# Whussup With T.U.G. - B.B.S. "Sngnature" Files ?



## AwayWeGo (Oct 19, 2007)

I ran into a problem recently when I tried updating my TUG-BBS signature. I'm wondering now whether the TUG Grand Pro set a size limit on those. 

When I tried replacing a dead Internet link in my signature with a better link, TUG-BBS would not take it.  That makes me wonder whether my oversize TUG-BBS signature file led the Grand Pro to establish a signature file size limit for TUG-BBS signatures where there was no limit previously (or possibly a much larger limit, I don't know). 

If there is a file-size limit, then the only reason I can think of that my old oversize TUG-BBS signature file still works is that the vBulletin software applies the size limit only to new signature files & ignores signature files that are already in the system even if they're too big. 

Anybody in the TUG-BBS Wheelhouse willing to confirm or deny that guesswork? 
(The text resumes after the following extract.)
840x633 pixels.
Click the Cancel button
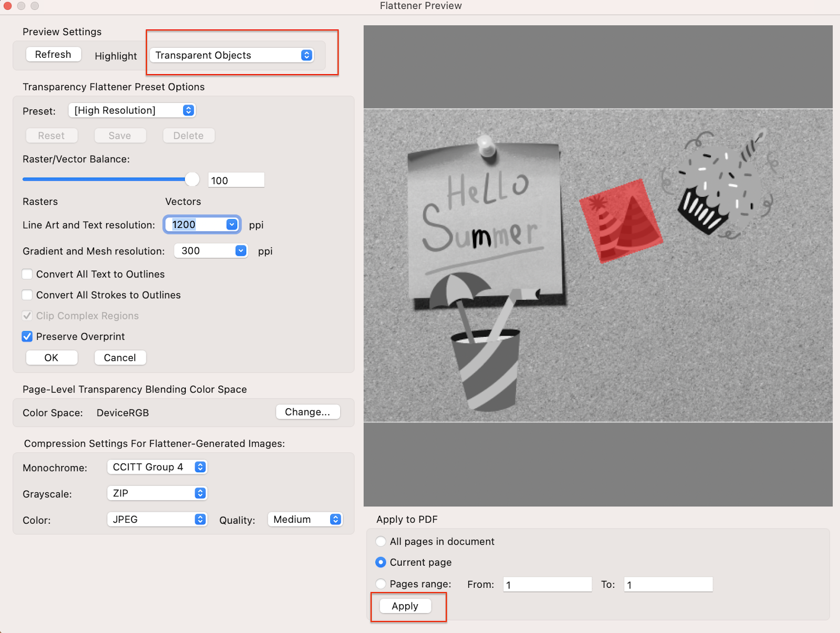(x=120, y=358)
-- Alan Cole, McLean (Fairfax County), Virginia, USA.​


----------



## Makai Guy (Oct 19, 2007)

Limits currently set as follows:

Maximum characters, excluding vBCode: 200
Maximum characters, including vBCode: 400

Far as I can recall, these have been set this way since we started up the vB implementation in June '05, and I can't recall any complaints of running into those limits til now.


----------